La esencia de la expulsión religiosa de Hidalgo del seno de la Iglesia católica fue de cálculo político para descalificarlo frente al pueblo en el momento en que era el líder de un movimiento insurgente y libertario.

El Papa Pío VII, en su encíclica Etsi Longissimo, del 30 de enero de 1810, condenó los intentos de emancipación de las colonias de América. En todos los países de Latinoamérica la Iglesia jerárquica católica se opuso feroz y oficialmente a la Independencia nacional. 

En México, la institución religiosa luchó al lado de los españoles y en contra de las aspiraciones de independencia nacional de los mexicanos, condenando a los insurgentes y aplicando juicio inquisitorial a los sacerdotes que simpatizaban con el movimiento, al mismo tiempo que negaba la absolución a todo aquél que comulgaba con la idea de libertad.
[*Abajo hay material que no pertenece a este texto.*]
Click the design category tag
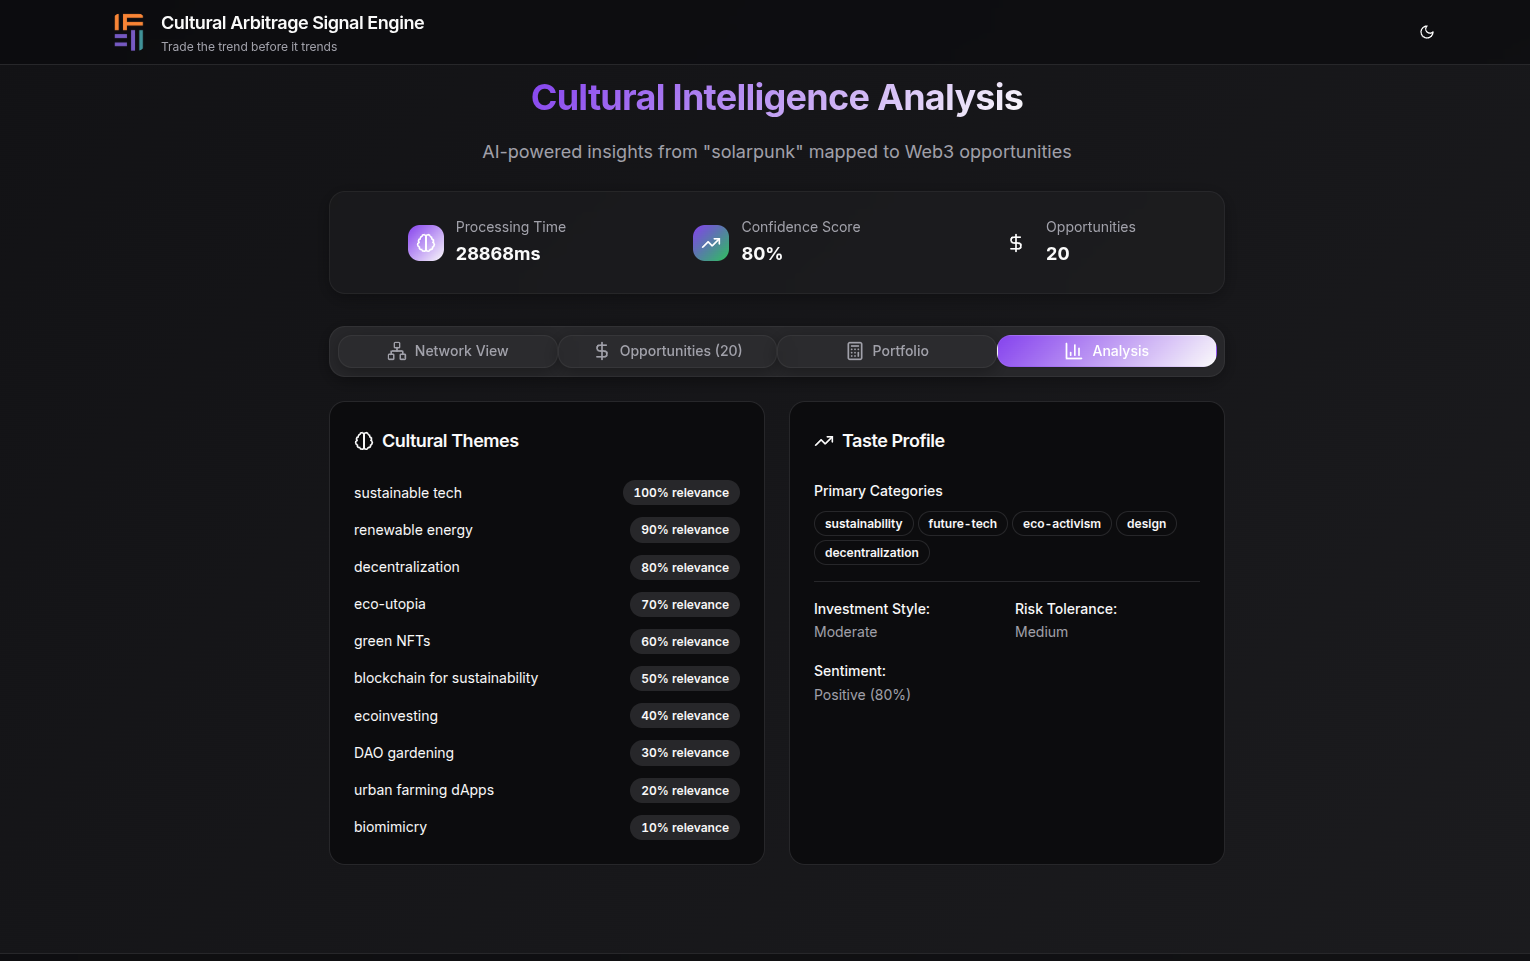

Los insurgentes en sentido estricto, lucharon y murieron excomulgados por la Iglesia católica, la cual utilizando la religión como instrumento político, celebraba misas con Te Deum por las victorias de los realistas

El Cura Hidalgo fue juzgado por un juez militar y por el Tribunal del Santo Oficio, condenado a muerte y no sin antes ser degradado como sacerdote.